Based on reading the comment threads here, it seems as though some folks are missing something important in this post. So, I'll try to restate it differently in case that helps. Below, double-quotes are used to refer to the word, while single-quotes are used merely to highlight and separate tokens.

There is a mathematical formalism, which we can call "probability", which does a good job of modeling various sorts of things, like 'subjective degrees of belief', 'frequencies', 'volume', and 'area'.

'Bayesians' think that "probability" should refer to 'subjective degrees of belief'. 'Frequentists' think that "probability" should refer to 'frequencies'. One alleged problem with 'Frequentists' is that they seem to carelessly slip between 'subjective degrees of belief' and 'frequencies', due to the natural-language meaning of "probability".

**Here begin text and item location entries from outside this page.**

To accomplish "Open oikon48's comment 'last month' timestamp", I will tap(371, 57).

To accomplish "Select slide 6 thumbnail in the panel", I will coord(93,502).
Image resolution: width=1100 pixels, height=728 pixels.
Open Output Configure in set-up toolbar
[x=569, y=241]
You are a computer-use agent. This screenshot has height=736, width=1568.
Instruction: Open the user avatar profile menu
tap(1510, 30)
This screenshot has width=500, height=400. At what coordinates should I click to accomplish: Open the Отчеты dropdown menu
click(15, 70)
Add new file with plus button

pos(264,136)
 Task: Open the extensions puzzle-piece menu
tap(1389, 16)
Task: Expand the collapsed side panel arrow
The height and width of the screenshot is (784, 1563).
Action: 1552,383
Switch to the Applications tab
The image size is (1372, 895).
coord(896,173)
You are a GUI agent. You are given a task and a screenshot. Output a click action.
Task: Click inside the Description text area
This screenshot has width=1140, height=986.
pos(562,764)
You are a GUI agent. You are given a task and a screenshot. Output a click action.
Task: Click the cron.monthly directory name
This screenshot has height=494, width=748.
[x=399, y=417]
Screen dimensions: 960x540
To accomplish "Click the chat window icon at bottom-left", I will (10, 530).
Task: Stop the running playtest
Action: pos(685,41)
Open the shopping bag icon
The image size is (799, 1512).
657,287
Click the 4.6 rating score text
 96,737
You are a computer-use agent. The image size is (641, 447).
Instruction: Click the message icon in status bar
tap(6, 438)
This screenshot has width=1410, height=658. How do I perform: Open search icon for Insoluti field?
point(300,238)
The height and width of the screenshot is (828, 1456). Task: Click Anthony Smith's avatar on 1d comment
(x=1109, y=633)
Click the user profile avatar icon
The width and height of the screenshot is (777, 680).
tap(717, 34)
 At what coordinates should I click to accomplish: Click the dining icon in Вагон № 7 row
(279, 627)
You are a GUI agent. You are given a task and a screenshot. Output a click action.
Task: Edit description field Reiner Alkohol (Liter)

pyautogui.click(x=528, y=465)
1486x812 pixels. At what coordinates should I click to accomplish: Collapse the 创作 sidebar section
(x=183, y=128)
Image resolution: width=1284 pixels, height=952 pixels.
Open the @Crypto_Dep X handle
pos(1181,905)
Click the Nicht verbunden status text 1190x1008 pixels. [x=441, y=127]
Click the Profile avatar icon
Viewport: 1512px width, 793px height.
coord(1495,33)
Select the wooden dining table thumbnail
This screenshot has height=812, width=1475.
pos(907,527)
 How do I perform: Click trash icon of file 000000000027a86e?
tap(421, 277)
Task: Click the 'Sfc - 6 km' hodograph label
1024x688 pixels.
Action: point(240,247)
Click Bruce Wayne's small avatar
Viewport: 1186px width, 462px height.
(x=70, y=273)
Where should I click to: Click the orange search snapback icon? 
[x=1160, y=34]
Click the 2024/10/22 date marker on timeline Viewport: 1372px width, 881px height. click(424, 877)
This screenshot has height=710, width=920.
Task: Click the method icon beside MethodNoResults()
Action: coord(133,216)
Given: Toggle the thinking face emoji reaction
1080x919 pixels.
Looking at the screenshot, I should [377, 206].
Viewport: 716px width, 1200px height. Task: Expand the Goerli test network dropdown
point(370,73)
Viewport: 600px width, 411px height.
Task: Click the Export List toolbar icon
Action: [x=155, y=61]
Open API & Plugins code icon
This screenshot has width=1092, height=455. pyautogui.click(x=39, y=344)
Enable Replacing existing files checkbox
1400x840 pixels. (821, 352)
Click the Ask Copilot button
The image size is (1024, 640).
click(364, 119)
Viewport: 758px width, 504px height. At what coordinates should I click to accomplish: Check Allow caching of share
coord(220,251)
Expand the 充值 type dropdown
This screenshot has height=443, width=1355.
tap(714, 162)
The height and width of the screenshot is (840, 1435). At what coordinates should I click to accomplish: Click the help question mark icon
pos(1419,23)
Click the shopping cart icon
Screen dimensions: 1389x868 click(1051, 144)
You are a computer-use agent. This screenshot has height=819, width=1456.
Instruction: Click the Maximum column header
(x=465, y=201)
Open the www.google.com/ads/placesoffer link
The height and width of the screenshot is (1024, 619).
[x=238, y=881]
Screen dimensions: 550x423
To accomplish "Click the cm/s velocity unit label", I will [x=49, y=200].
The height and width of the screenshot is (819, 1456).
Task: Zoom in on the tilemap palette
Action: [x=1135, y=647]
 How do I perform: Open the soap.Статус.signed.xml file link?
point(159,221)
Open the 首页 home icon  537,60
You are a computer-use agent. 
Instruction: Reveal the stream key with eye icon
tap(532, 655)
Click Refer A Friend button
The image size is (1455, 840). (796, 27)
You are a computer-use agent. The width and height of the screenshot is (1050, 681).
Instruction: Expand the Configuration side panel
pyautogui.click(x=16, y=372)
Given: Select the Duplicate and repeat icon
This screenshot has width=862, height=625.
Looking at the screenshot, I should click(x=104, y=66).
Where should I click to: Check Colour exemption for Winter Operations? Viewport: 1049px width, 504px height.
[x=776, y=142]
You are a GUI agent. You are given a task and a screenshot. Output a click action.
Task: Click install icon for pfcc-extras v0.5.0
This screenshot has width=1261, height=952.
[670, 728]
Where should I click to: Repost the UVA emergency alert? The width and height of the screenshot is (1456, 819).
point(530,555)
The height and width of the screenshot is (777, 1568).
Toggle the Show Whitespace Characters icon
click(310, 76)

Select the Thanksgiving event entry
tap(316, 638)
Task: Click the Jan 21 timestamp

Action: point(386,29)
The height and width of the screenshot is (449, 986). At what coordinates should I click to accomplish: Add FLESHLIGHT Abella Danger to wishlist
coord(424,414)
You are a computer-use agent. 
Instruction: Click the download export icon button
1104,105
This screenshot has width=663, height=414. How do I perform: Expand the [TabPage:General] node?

One suggestion proposed in the comment threads was to simply use "probability" to refer to 'subjective degrees of belief' as the 'Bayesians' would have us do, since we already have the word "frequencies" to refer to 'frequencies'. I intuit that the OP's objection to this suggestion is that it leaves us with no word for the mathematical formalism called "probability" above, which can apply just as well to 'frequencies', 'subjective degrees of belief', and many other things.

I intuit that the OP's objection to this suggestion is that it leaves us with no word for the mathematical formalism called "probability" above, which can apply just as well to 'frequencies', 'subjective degrees of belief', and many other things.

"Probability theory"

Upvoted for resolving a mysterious question I resolved a few days ago myself.